5 Kommentare zu “Abschied von bröckelndem Putz und stinkenden Latrinen”

  1. Ingrid
    Mittwoch, 20. Mai 2009 um 13:54

    Ein TV-Hinweis: Heute abend kommt um 22.15 auf RTL im Stern-TV bei Günther Jauch: Jürgen Klinsmann
    (Erstmals seit seinem Rauswurf beim FC Bayern bezieht Jürgen Klinsmann öffentlich Stellung.)
    Es gibt aber 4 Themen in der Sendung, also dürfte man annehmen, dass „Klinsi“ zum Schluss kommt und nicht zeitgleich mit dem UEFA-Finale.

  2. Henning
    Mittwoch, 20. Mai 2009 um 15:06

    Ich hatte 1990 die Ehre, mit der Schulmannschaft dort spielen zu dürfen. Das mit der Kabinenluft kann ich bestätigen, und der Tunnel war sehr beeindruckend. Später hat es mir auch im Gästeblock sehr gut gefallen, auch wenn es selten was zu erben gab. Leider gehören solche Stadien immer mehr der Vergangenheit an, und mit den Arenen ist es wie mit den Innenstädten: Kennst du eine, kennst du alle. Einzig die Stadionwurst im Gästebereich wird wohl niemand vermissen. Eine Beleidigung für alle Würste dieser Welt.

  3. Prometheus
    Donnerstag, 21. Mai 2009 um 09:44

    Na, hat da einer in der Schule nicht aufgepasst? So wie ein Fußballspieler einen vernünftigen Pass über kurze Distanz spielen können sollte, stünde es einem Journalisten gut zu Gesicht, über das sprachliche Rüstzeug zu verfügen, als dessen Bestandteil die Rechtschreibung anzusehen ist.

    Das Kompositum „die-Leute-für-dumm-verkaufen-Spiel“ gehört der Gruppe der „Zusammensetzungen durch Bindestriche“ bzw., wie früher bezeichnet, „Durchkopplungen“ an. Bei diesen werden das erste Wort und die substantivischen Elemente des Kompositums groß geschrieben.

    Aber wie mir zugetragen wurde, spielte auch Maradonna von Zeit zu Zeit einen Fehlpass. 😉

  4. Oliver Fritsch
    Donnerstag, 21. Mai 2009 um 10:06

    Danke Prometheus, für diese Lektion. Ich werde es korrigieren.

    Was man hingegen nicht im Deutschunterricht lernt (weil Deutschlehrer wenig von guter Sprache verstehen): „bzw.“ ist hässlich. Meist steht es für „und“ oder „oder“. Aber um sich aufzublähen, macht der Schreiber aus dieser einen Silbe fünf („beziehungsweise“) – um es dann wieder abzukürzen. Deutscher gehts nicht.

  5. Heinrich IV.
    Donnerstag, 21. Mai 2009 um 10:52

    Wenngleich „hässlich“ oder nicht eher eine Frage des Geschmacks ist, überquere ich nun dennoch die Alpen.

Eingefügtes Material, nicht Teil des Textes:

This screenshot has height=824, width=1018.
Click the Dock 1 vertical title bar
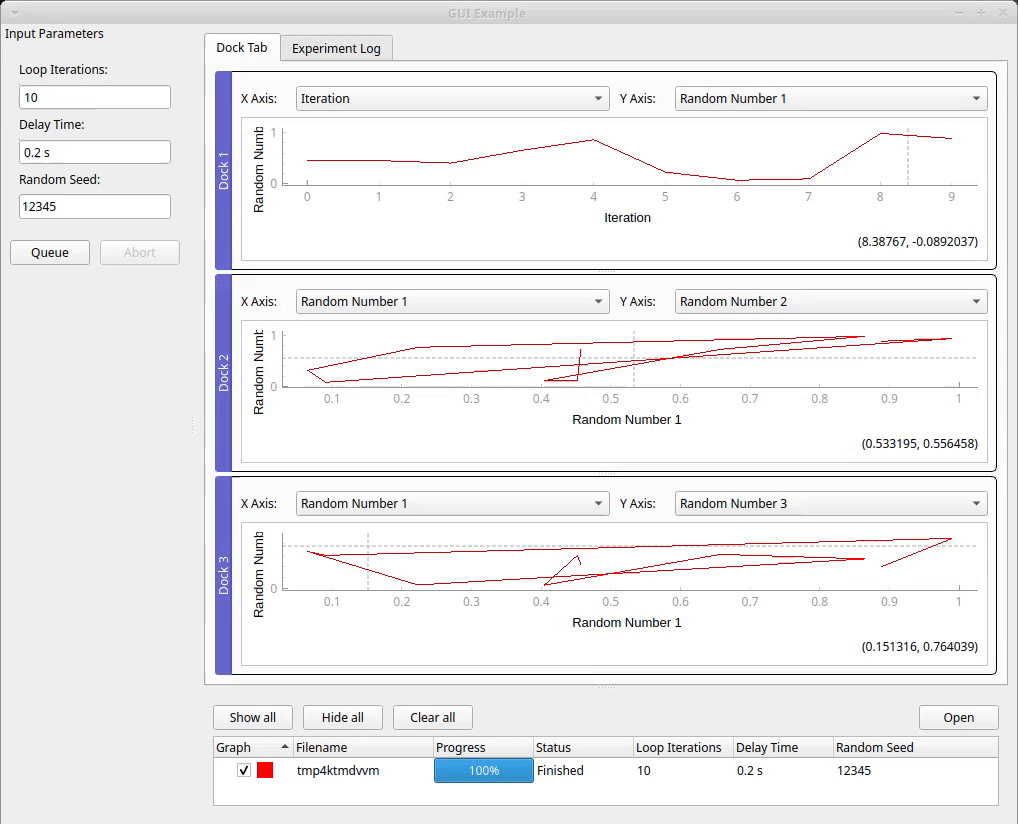point(224,170)
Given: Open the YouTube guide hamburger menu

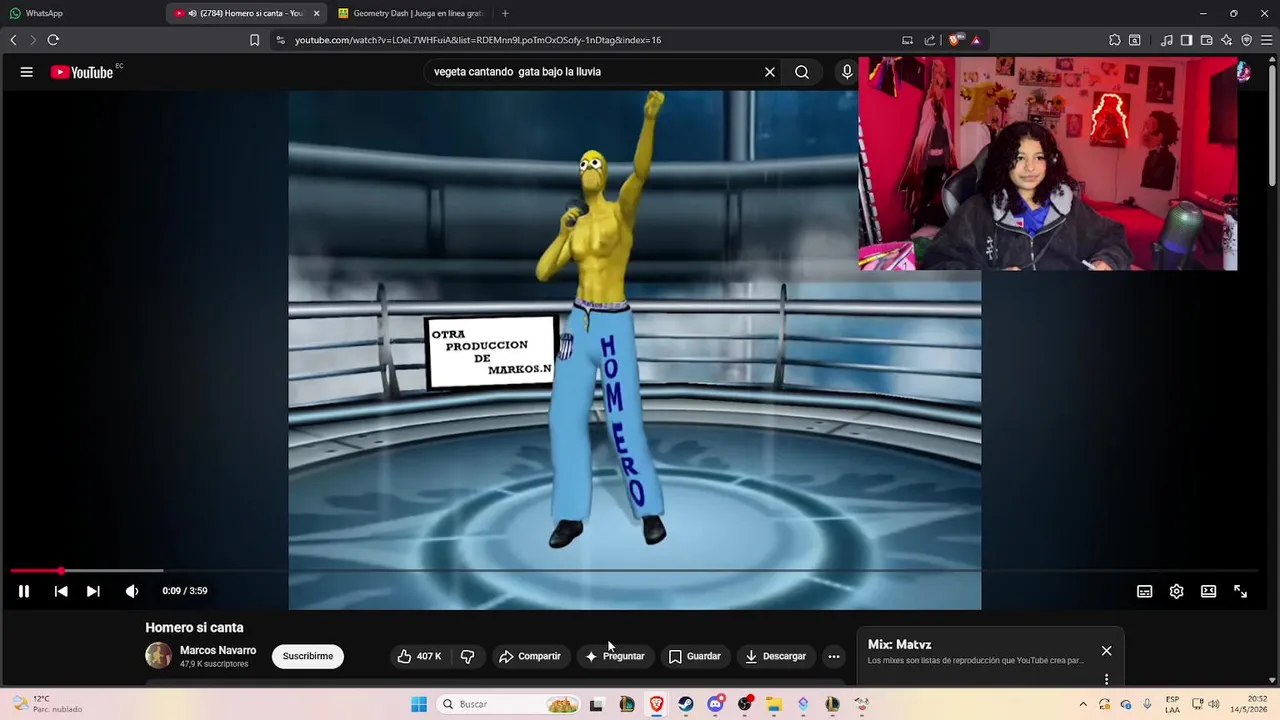Looking at the screenshot, I should pyautogui.click(x=27, y=72).
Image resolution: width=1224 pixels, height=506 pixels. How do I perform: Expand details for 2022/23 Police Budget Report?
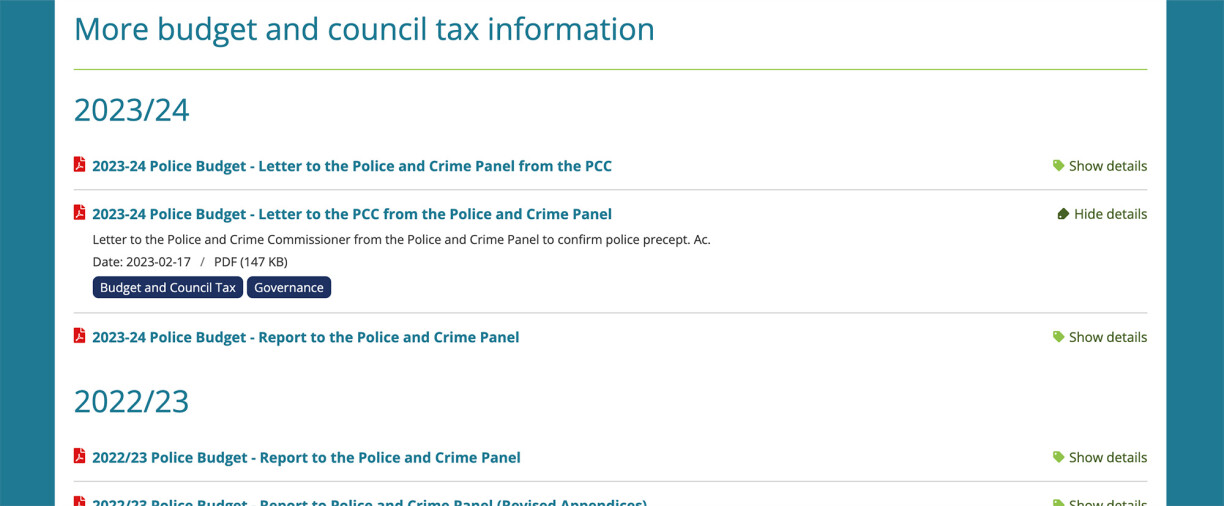(x=1107, y=457)
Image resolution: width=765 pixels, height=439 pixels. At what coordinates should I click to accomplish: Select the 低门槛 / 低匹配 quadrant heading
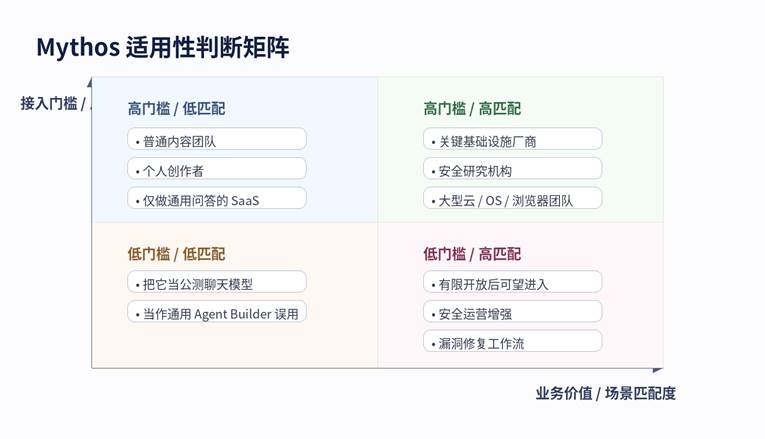[x=176, y=254]
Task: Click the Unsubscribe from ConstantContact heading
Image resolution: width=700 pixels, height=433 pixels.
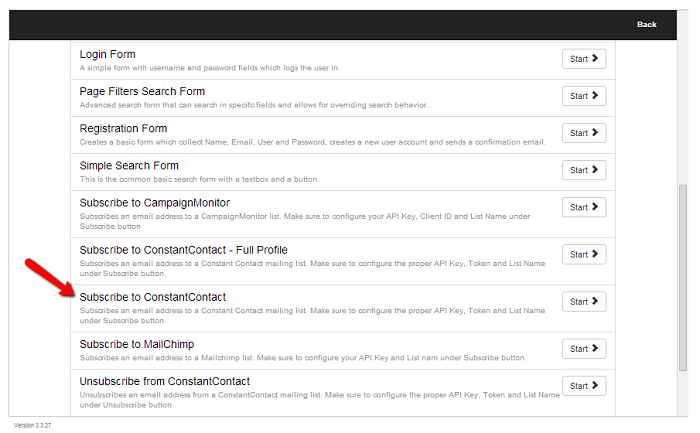Action: pos(165,382)
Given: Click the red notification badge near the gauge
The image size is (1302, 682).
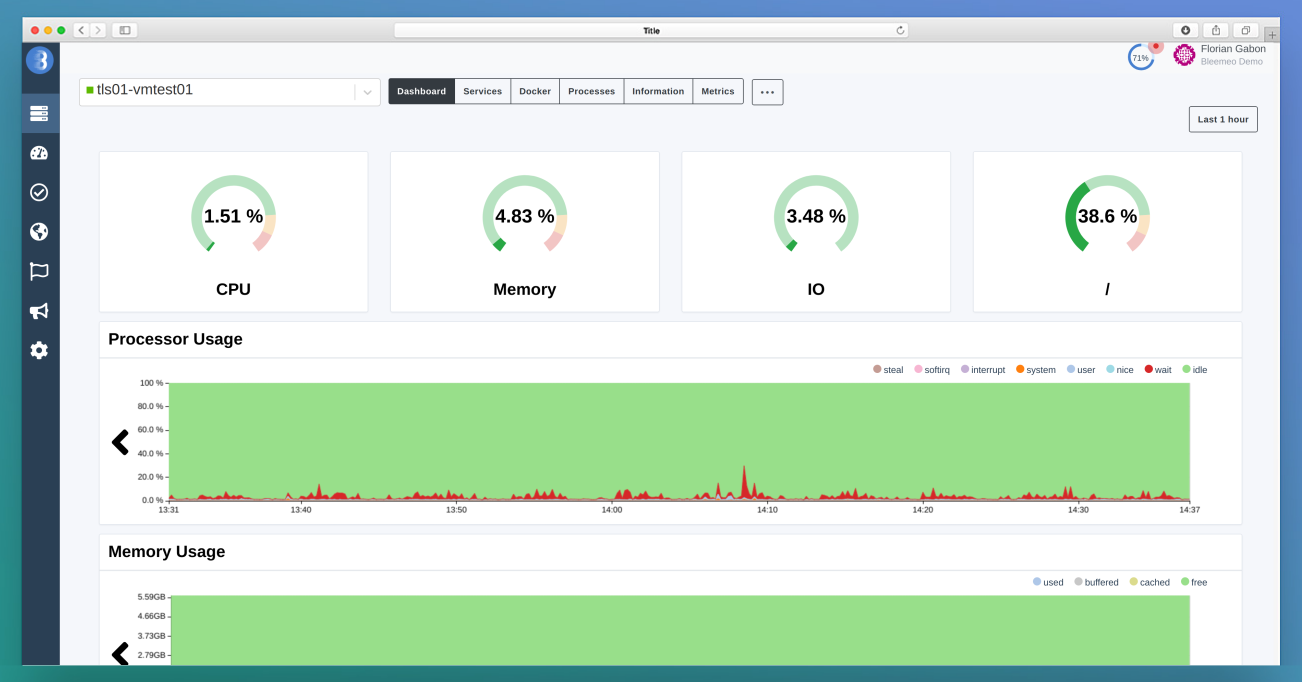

    Aus dem Duden für richtiges und gutes Deutsch:

    „1. beziehungsweise / oder vielmehr / genauer gesagt: Die aus der Kanzleisprache stammende Konjunktion beziehungsweise (abgekürzt: bzw.) kann in vielen Fällen – meist stilistisch besser – durch oder, [oder] vielmehr, genauer / besser gesagt ersetzt werden: Er war mit ihm bekannt beziehungsweise befreundet. Besser: Er war mit ihm bekannt oder vielmehr befreundet. Sie wohnt in Frankfurt beziehungsweise in einem Vorort von Frankfurt. Besser: Sie wohnt in Frankfurt oder genauer gesagt in einem Vorort von Frankfurt. Die Firma Müller bzw. die Firma Meier wird die Ware liefern. Besser: Die Firma Müller oder die Firma Meier wird die Ware liefern. (Kongruenz 1.3.12). In Fällen, wo ein wirklicher Bezug auf zwei verschiedene Substantive vorliegt, kann beziehungsweise, wenn man es vermeiden will, durch und im andern Fall oder einfach durch und ersetzt werden: Die Fünf- und Zweicentstücke sind aus gelblichem bzw. rötlichem Metall / … sind aus gelblichem und im andern Fall aus rötlichem Metall. Ihr Sohn und ihre Tochter sind 10 bzw. 14 Jahre alt / … sind 10 und 14 Jahre alt.“

    Auch ein angehender Deutschlehrer lernt nicht aus und sollte sich nicht herablassend aus dem Fenster lehnen.